DePrince posted a letter to her fans on Instagram which explained her decision.
Hi everyone, This is hard for me to say but I want to let everyone know that I need some time to heal from recent losses. I’ve decided to take a leave of absence from Dutch National Ballet. As artists we are our toughest critic and I want to give myself some time to think about the artist I want to be. I’ve been blessed to have so many people around me who really support me. I will always be grateful to my support system. You guys know who you are. So to my fans, I love you guys I really do. You’ve driven me to be the best artist and person since day one. But right now I need to be the person to drive myself into healing, understanding and patiences with what I’m going through.
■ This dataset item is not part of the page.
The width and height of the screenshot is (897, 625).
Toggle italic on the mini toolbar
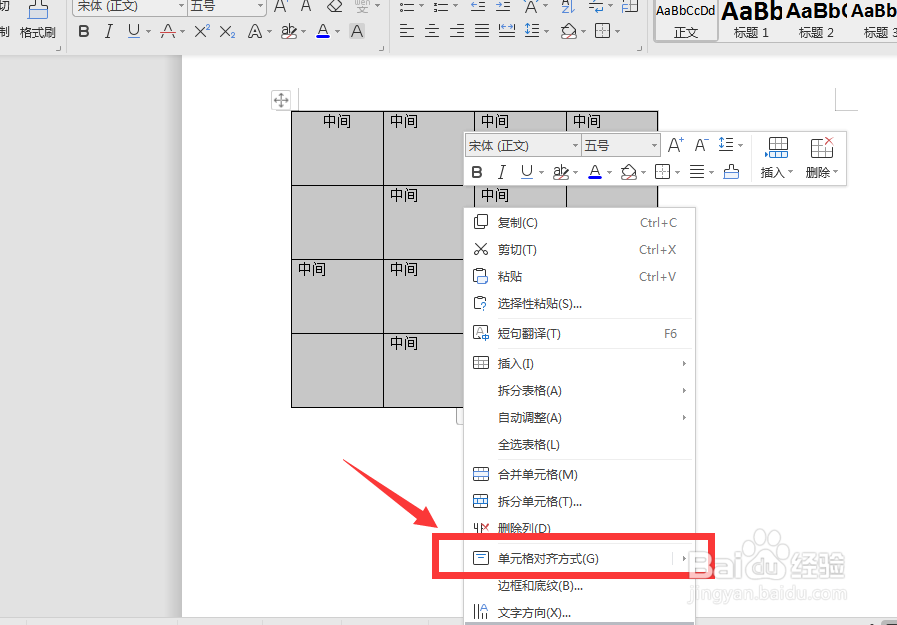click(x=501, y=172)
To embrace the pain and loss and then get back up. I love you guys. See you soon. Love, Michaela
A post shared by Michaela DePrince (@michaeladeprince) on
DePrince, 25, has been very open about her past. She was born in Sierra Leone during the country’s decade-long civil war. Her father and mother both died, and her uncle abandoned her at an orphanage because she has vitiligo, which was considered a curse of the devil. She fell in love with ballet after finding a magazine on the ground which featured a ballerina dancing en pointe, and the American family who adopted her nurtured her natural talent.
DePrince fights for dancers of color
During her career, she has focused on de-stigmatizing mental health, and she has continually made it a priority to reach out to disadvantaged children. She’s an ambassador for War Child Holland, an organization that provides education, psychosocial support, and protection for children forced to live with the effects of armed conflict.
DePrince has also fought to normalize ballet for dancers of color. She’s been open about the discouragement she received and the issues she’s encountered as a Black dancer. She had to fight for years to wear tights that matched her skin color instead of the pink tights that white dancers traditionally wear. She was repeatedly told that she wouldn’t have the right body type for dance due to her ethnicity.
She told the BBC in 2019 that one of the reasons she dances is to give young Black girls an example of a dancer who looks like them. She hopes that will inspire them to take up the art form she calls the love of her life.